(Stored records)
[Start of section]
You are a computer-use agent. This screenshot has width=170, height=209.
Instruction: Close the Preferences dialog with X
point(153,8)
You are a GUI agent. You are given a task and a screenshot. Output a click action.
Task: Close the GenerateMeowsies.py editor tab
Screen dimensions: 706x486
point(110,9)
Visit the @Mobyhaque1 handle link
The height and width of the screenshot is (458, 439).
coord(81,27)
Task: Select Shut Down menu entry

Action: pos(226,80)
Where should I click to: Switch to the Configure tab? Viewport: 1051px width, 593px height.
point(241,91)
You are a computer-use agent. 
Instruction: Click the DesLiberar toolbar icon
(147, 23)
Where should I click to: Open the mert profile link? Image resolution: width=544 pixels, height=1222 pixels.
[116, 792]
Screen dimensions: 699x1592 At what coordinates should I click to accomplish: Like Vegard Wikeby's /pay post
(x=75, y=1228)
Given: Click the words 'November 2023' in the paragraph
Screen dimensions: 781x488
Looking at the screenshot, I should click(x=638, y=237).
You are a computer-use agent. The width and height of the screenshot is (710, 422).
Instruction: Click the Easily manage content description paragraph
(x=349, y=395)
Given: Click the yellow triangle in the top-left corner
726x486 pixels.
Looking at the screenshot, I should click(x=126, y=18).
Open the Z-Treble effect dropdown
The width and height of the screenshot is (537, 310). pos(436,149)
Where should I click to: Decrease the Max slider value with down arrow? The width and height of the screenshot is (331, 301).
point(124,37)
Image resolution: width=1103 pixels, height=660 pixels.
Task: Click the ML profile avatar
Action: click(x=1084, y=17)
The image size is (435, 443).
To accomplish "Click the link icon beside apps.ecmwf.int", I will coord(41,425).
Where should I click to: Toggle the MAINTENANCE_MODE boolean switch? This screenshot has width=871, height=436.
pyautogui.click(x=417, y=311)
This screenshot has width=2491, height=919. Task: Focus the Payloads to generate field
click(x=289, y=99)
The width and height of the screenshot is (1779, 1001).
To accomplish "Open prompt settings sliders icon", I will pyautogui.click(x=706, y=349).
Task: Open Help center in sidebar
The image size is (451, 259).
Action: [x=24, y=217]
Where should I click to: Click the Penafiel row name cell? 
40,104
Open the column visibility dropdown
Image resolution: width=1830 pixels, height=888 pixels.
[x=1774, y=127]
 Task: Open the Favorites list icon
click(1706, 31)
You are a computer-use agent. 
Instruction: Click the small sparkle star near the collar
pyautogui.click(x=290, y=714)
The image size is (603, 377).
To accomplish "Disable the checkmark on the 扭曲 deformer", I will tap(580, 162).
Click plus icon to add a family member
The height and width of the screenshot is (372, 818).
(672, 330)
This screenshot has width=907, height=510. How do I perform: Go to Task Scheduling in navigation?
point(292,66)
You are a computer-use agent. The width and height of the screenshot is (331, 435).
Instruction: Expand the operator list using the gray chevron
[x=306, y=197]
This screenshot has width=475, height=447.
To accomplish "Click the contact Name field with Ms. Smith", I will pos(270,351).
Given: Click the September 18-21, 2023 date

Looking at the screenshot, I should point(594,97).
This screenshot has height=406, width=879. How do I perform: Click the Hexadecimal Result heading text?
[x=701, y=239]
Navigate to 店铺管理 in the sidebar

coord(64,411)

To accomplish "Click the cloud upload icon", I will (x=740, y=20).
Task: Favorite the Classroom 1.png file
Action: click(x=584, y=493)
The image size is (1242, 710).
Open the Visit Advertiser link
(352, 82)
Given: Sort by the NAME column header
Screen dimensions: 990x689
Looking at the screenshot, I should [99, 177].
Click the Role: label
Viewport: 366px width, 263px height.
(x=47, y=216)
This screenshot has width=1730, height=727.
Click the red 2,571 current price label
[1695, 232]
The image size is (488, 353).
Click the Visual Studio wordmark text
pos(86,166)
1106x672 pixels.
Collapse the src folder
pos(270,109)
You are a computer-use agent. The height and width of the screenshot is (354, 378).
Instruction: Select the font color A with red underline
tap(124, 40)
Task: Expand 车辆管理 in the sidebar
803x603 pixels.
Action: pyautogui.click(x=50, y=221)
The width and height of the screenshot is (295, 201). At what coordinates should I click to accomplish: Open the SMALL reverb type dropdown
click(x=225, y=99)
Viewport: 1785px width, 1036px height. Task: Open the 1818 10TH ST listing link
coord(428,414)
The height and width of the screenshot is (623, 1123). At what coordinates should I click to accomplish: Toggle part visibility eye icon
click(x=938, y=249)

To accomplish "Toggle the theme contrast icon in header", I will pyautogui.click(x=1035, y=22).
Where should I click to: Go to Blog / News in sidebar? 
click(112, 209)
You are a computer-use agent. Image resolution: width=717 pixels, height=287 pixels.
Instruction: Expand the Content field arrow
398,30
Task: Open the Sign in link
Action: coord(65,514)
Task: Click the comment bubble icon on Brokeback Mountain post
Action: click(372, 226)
[End of section]
(Your assignment) Line by line, copy the records exactly.

(Solution to this task)
You are a computer-use agent. This screenshot has width=170, height=209.
Instruction: Close the Preferences dialog with X
point(153,8)
You are a GUI agent. You are given a task and a screenshot. Output a click action.
Task: Close the GenerateMeowsies.py editor tab
Screen dimensions: 706x486
point(110,9)
Visit the @Mobyhaque1 handle link
The height and width of the screenshot is (458, 439).
coord(81,27)
Task: Select Shut Down menu entry

Action: pos(226,80)
Where should I click to: Switch to the Configure tab? Viewport: 1051px width, 593px height.
point(241,91)
You are a computer-use agent. 
Instruction: Click the DesLiberar toolbar icon
(147, 23)
Where should I click to: Open the mert profile link? Image resolution: width=544 pixels, height=1222 pixels.
[116, 792]
Screen dimensions: 699x1592 At what coordinates should I click to accomplish: Like Vegard Wikeby's /pay post
(x=75, y=1228)
Given: Click the words 'November 2023' in the paragraph
Screen dimensions: 781x488
Looking at the screenshot, I should click(x=638, y=237).
You are a computer-use agent. The width and height of the screenshot is (710, 422).
Instruction: Click the Easily manage content description paragraph
(x=349, y=395)
Given: Click the yellow triangle in the top-left corner
726x486 pixels.
Looking at the screenshot, I should click(x=126, y=18).
Open the Z-Treble effect dropdown
The width and height of the screenshot is (537, 310). pos(436,149)
Where should I click to: Decrease the Max slider value with down arrow? The width and height of the screenshot is (331, 301).
point(124,37)
Image resolution: width=1103 pixels, height=660 pixels.
Task: Click the ML profile avatar
Action: click(x=1084, y=17)
The image size is (435, 443).
To accomplish "Click the link icon beside apps.ecmwf.int", I will coord(41,425).
Where should I click to: Toggle the MAINTENANCE_MODE boolean switch? This screenshot has width=871, height=436.
pyautogui.click(x=417, y=311)
This screenshot has width=2491, height=919. Task: Focus the Payloads to generate field
click(x=289, y=99)
The width and height of the screenshot is (1779, 1001).
To accomplish "Open prompt settings sliders icon", I will pyautogui.click(x=706, y=349).
Task: Open Help center in sidebar
The image size is (451, 259).
Action: [x=24, y=217]
Where should I click to: Click the Penafiel row name cell? 
40,104
Open the column visibility dropdown
Image resolution: width=1830 pixels, height=888 pixels.
[x=1774, y=127]
 Task: Open the Favorites list icon
click(1706, 31)
You are a computer-use agent. 
Instruction: Click the small sparkle star near the collar
pyautogui.click(x=290, y=714)
The image size is (603, 377).
To accomplish "Disable the checkmark on the 扭曲 deformer", I will tap(580, 162).
Click plus icon to add a family member
The height and width of the screenshot is (372, 818).
(672, 330)
This screenshot has width=907, height=510. How do I perform: Go to Task Scheduling in navigation?
point(292,66)
You are a computer-use agent. The width and height of the screenshot is (331, 435).
Instruction: Expand the operator list using the gray chevron
[x=306, y=197]
This screenshot has width=475, height=447.
To accomplish "Click the contact Name field with Ms. Smith", I will pos(270,351).
Given: Click the September 18-21, 2023 date

Looking at the screenshot, I should point(594,97).
This screenshot has height=406, width=879. How do I perform: Click the Hexadecimal Result heading text?
[x=701, y=239]
Navigate to 店铺管理 in the sidebar

coord(64,411)

To accomplish "Click the cloud upload icon", I will (x=740, y=20).
Task: Favorite the Classroom 1.png file
Action: click(x=584, y=493)
The image size is (1242, 710).
Open the Visit Advertiser link
(352, 82)
Given: Sort by the NAME column header
Screen dimensions: 990x689
Looking at the screenshot, I should [99, 177].
Click the Role: label
Viewport: 366px width, 263px height.
(x=47, y=216)
This screenshot has width=1730, height=727.
Click the red 2,571 current price label
[1695, 232]
The image size is (488, 353).
Click the Visual Studio wordmark text
pos(86,166)
1106x672 pixels.
Collapse the src folder
pos(270,109)
You are a computer-use agent. The height and width of the screenshot is (354, 378).
Instruction: Select the font color A with red underline
tap(124, 40)
Task: Expand 车辆管理 in the sidebar
803x603 pixels.
Action: pyautogui.click(x=50, y=221)
The width and height of the screenshot is (295, 201). At what coordinates should I click to accomplish: Open the SMALL reverb type dropdown
click(x=225, y=99)
Viewport: 1785px width, 1036px height. Task: Open the 1818 10TH ST listing link
coord(428,414)
The height and width of the screenshot is (623, 1123). At what coordinates should I click to accomplish: Toggle part visibility eye icon
click(x=938, y=249)

To accomplish "Toggle the theme contrast icon in header", I will pyautogui.click(x=1035, y=22).
Where should I click to: Go to Blog / News in sidebar? 
click(112, 209)
You are a computer-use agent. Image resolution: width=717 pixels, height=287 pixels.
Instruction: Expand the Content field arrow
398,30
Task: Open the Sign in link
Action: coord(65,514)
Task: Click the comment bubble icon on Brokeback Mountain post
Action: click(372, 226)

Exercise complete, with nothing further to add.